### [EXERCISE REQUIREMENTS]
From the line that holds "Where should I" down to the last line of the listing below, transcribe exactly and only those lines. Leave pictures out.

RECORDS SHOWN section start

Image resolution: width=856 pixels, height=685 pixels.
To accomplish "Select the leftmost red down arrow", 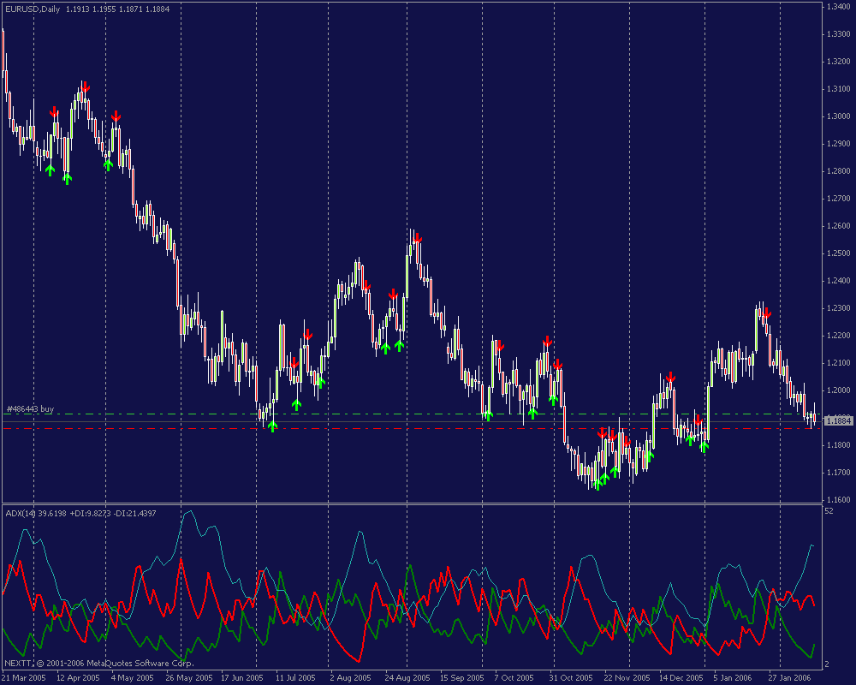I will (x=54, y=112).
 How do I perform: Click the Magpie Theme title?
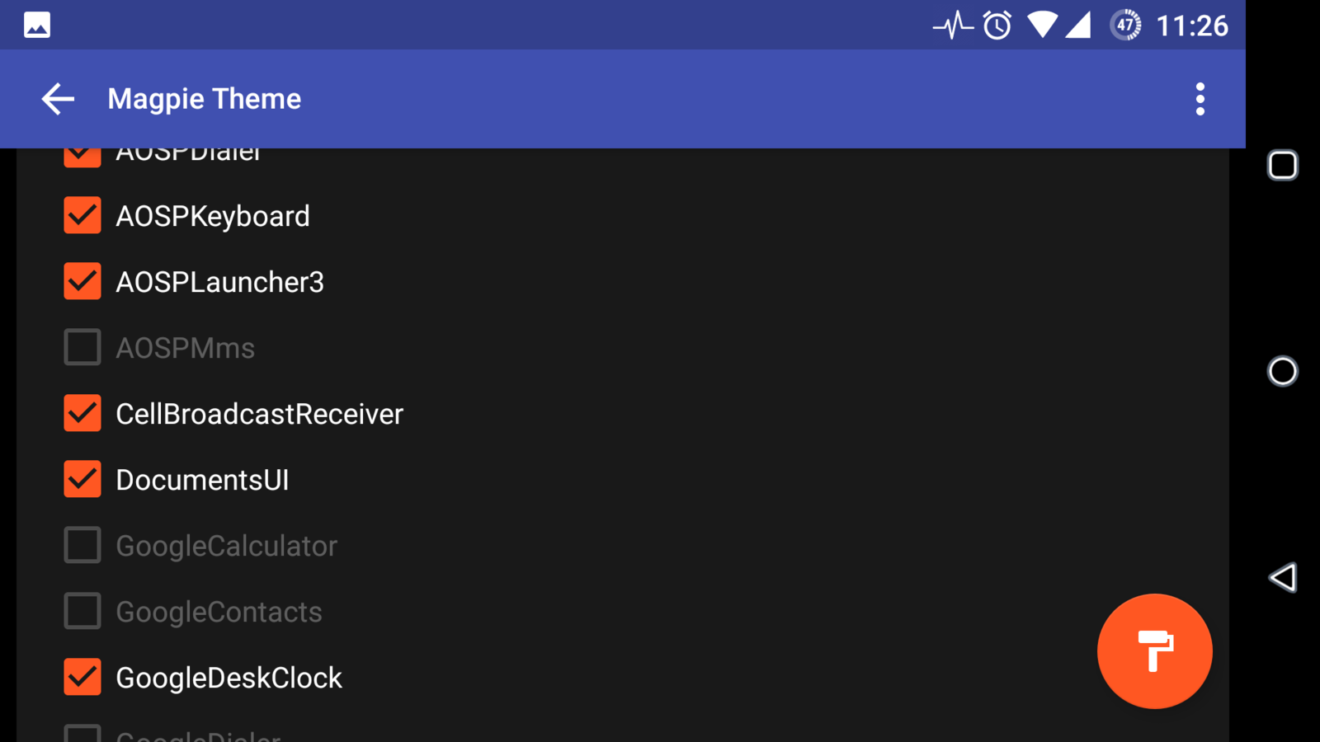205,99
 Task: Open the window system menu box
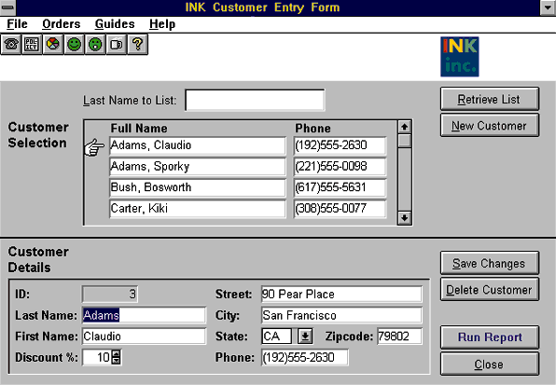coord(7,7)
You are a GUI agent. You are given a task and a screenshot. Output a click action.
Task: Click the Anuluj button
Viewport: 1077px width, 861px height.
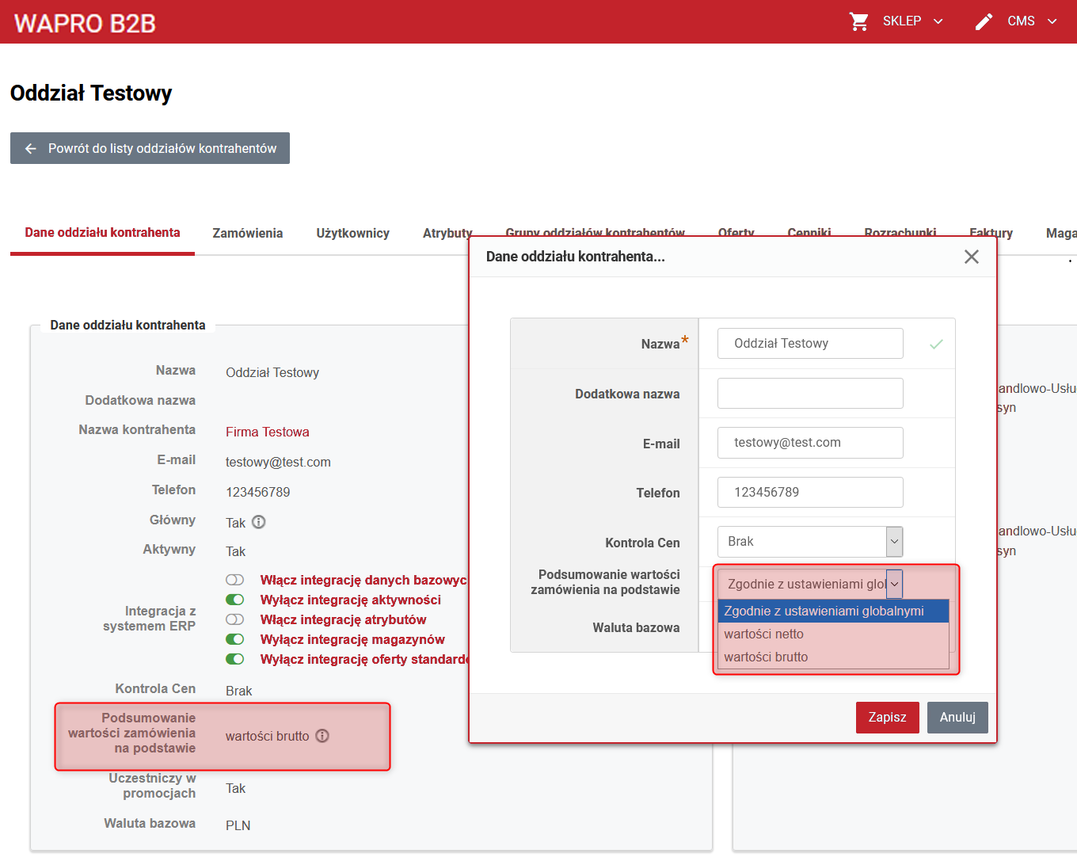[x=957, y=718]
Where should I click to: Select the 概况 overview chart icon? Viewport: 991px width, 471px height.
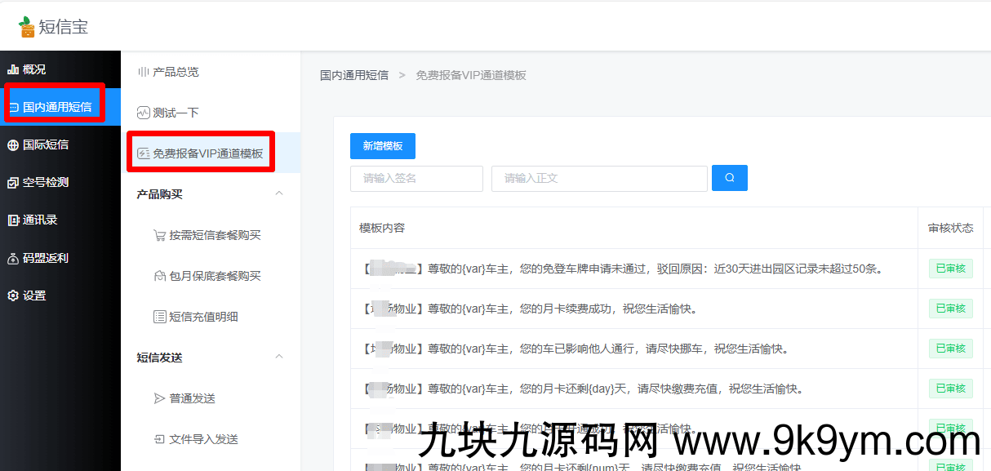click(13, 69)
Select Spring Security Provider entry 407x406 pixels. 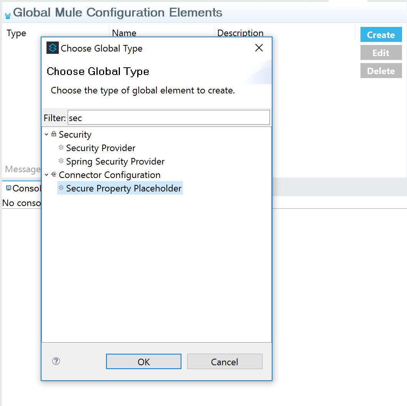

RECORDS SHOWN section end

### [RESULT]
Where should I click to: Select the 概况 overview chart icon? Viewport: 991px width, 471px height.
click(13, 69)
Select Spring Security Provider entry 407x406 pixels. 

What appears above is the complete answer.